蠕变时效对Al-0.62Mg-0.55Si合金耐晶间腐蚀性能的影响
Effects of Creep Aging on Intergranular Corrosion Resistance of Al-0.62Mg-0.55Si Alloy
DOI: 10.12677/ms.2026.165120, PDF,   
作者: 杜方超:湖南汽车工程职业大学公共课教学部,湖南 株洲;王 宇*:湖南汽车工程职业大学航空工程学院,湖南 株洲;新能源车辆节能设计与绿色制造湖南省工程研究中心,湖南 株洲
关键词: Al-Mg-Si合金蠕变时效晶间腐蚀晶界析出相晶界无沉淀析出带Al-Mg-Si Alloys Creep Aging Intergranular Corrosion Grain Boundary Precipitates Precipitate-Free Zone (PFZ)
摘要: 本文采用晶间腐蚀浸泡实验、透射电子显微镜(TEM)等方法,研究了蠕变时效工艺参数(单轴拉应力和蠕变时效时间)对Al-0.62Mg-0.55Si合金晶间腐蚀性能的影响。试验结果表明,实验用峰值时效态Al-Mg-Si合金的晶间腐蚀敏感性随外加应力增大而减小,外加应力为75 MPa时,试样晶间腐蚀深度最小;在相同外加应力条件下,轻微过时效的试样(75 MPa/12h)表现最优的耐晶间腐蚀性能,且能较好地协调强度与耐蚀性。透射电镜显微组织分析结果表明,一方面,外加应力的引入,促进了析出相的析出,同时降低了PFZ宽度,从而降低了晶界析出相与PFZ形成腐蚀微电偶的几率;另一方面,晶界析出相呈断续分布,切断了腐蚀扩展通道,使轻微过时效的75 MPa/12h试样获得较好的耐晶间腐蚀性能。
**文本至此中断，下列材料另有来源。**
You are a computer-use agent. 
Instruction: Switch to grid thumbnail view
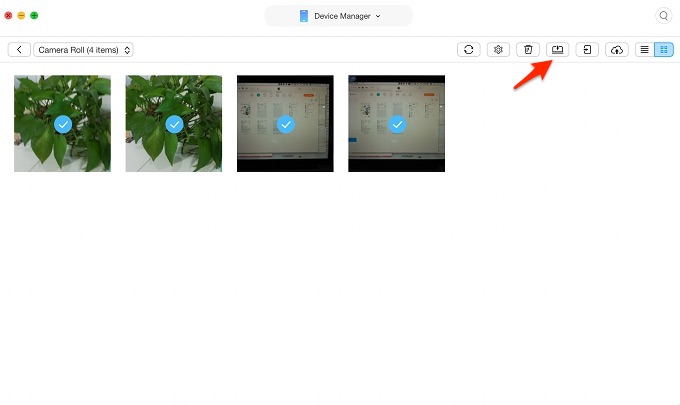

Abstract: The effects of creep aging process parameters (uniaxial tensile stress and creep aging time) on the intergranular corrosion (IGC) resistance of Al-0.62Mg-0.55Si alloy were investigated in this paper by means of IGC immersion test and transmission electron microscopy (TEM). The test results showed that the IGC susceptibility of the peak-aged experimental Al-Mg-Si alloy decreased with increasing of applied stress; the minimum IGC depth is observed in the specimen under an applied stress of 75 MPa. Under the same applied stress condition, the slightly overaged specimen (75 MPa/12h) exhibits the best IGC resistance and achieves a favorable balance between strength and corrosion resistance. TEM microstructure analysis revealed that, on the one hand, the applied stress promotes precipitation while reducing the width of the precipitate-free zone (PFZ), thereby decreasing the probability of forming corrosion micro-galvanic couples between grain boundary precipitates and the PFZ. On the other hand, the grain boundary precipitates are discontinuously distributed, which interrupts the corrosion propagation path, enabling the slightly overaged 75 MPa/12h specimen to obtain good IGC resistance.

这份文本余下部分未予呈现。